Sujata Chatterjee lead her team to fight COVID-19 and make eco-friendly masks for mass distribution
Twirl.store stepped up and manufactured thousands of masks during the pandemic
The promptness with which Sujata Chatterjee’s Twirl.store took up a new challenge during the pandemic has no parallel among her peers. The three-year-old social enterprise that recycles discarded clothes, switched to making masks for mass distribution benefitting thousands. No wonder her efforts were lauded by the government. Sujata, who holds a BTech in engineering shares with us Twirl’s journey during the uncertain times and her unwavering quest to keep serving the society. Excerpts:
Being proactive helped you and your organisation to not just stay afloat but also help the nation when it needed the most. Tell us more.
With the pandemic starting to affect people across the world, we, at Twirl.store held extensive sessions at office explaining to our team the precautions that need to be taken. We closed office March 18 onwards, much before the lockdown came into force and invented ways to continue our work from the safety of home. With masks becoming mandatory the demand for fabric masks from various NGOs and DSWOs skyrocketed. Thousands of masks were manufactured by our team and it’s an honour to be recognised by NITIAayog. We have also donated hundreds of masks to slum-dwellers, the police and others in and around Kolkata.
What were the challenges in your way?
March 2020 was the beginning of an uncertain period and for a small organisation like us, it could have been devastating. Yet even with financial fears looming large over us, we were one of the first organisations to encourage team members to stay at home. Moreover, supercyclone Amphan dealt another major blow on us with many of our centre going without electricity for several days.
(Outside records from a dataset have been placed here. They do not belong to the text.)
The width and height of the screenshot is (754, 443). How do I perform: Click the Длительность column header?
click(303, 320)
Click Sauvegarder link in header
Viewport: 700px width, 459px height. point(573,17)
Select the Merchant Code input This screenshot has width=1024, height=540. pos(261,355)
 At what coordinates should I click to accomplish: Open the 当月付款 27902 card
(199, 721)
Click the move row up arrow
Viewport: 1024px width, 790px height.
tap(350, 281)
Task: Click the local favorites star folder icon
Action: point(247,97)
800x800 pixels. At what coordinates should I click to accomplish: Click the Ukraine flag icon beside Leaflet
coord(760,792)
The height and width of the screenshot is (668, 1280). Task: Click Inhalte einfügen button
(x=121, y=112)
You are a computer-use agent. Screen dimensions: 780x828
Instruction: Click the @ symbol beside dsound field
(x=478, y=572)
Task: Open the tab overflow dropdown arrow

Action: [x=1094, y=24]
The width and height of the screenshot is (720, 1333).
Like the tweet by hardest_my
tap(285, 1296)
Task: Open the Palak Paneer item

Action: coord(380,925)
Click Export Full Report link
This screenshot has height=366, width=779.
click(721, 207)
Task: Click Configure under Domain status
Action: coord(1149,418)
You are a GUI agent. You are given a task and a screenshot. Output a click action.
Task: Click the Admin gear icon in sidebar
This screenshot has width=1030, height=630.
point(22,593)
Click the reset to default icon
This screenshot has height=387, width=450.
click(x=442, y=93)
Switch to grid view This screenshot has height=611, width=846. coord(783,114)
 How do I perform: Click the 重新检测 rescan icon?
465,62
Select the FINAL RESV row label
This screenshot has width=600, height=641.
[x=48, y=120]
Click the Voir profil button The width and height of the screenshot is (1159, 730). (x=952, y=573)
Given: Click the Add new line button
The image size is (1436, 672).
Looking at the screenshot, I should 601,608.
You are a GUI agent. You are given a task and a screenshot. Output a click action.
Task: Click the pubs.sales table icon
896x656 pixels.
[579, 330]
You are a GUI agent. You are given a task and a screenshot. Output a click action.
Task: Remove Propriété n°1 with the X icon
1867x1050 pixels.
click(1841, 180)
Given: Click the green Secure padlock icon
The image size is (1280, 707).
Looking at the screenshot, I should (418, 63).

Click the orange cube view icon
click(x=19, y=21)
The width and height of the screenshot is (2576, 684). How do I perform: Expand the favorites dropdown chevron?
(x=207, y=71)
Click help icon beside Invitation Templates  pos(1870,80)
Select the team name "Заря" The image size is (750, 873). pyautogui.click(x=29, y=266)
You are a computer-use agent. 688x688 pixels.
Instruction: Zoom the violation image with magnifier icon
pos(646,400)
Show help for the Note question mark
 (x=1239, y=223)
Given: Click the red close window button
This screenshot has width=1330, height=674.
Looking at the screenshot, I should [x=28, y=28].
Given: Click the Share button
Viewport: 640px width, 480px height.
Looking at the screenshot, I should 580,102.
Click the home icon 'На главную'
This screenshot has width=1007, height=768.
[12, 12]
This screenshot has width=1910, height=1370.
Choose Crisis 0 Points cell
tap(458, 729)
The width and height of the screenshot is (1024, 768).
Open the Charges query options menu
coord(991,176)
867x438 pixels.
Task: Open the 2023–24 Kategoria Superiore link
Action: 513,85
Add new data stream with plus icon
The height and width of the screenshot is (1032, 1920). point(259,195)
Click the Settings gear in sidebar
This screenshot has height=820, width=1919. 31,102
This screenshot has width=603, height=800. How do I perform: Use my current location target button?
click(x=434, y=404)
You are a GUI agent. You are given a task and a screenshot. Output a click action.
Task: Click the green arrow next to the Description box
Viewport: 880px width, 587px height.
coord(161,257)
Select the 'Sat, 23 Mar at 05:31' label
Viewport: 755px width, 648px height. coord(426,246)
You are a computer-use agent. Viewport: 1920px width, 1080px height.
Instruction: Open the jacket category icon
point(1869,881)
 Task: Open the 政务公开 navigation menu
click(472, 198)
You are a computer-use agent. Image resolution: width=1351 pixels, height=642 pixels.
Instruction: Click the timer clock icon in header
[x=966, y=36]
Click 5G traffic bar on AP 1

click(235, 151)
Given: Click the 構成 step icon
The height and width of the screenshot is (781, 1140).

It also slowed down our production but we were back stronger within a week.
What is it that keeps you motivated?
The road ahead for Twirl.store, as a social enterprise, has always been a difficult one but encouraging words from unexpected corners including the in 2019 by Indulge, The Morning Standard, are what keeps us going. We truly believe in the light beyond the darkness. Since inception, Twirl.store has conducted numerous donation drives across the urban slums, villages and shelters in Bengal providing basic clothing to over 3,000 needy people including the differently-abled, senior citizens and children apart from recycling clothes into beautiful products. Twirl has worked with various self-help groups/NGOs for extensive skill development and has ensured sustenance for women from the lower economic strata by selling upcycled products handcrafted by them. In fact, each of the products is a symbol of sustainability and empowerment.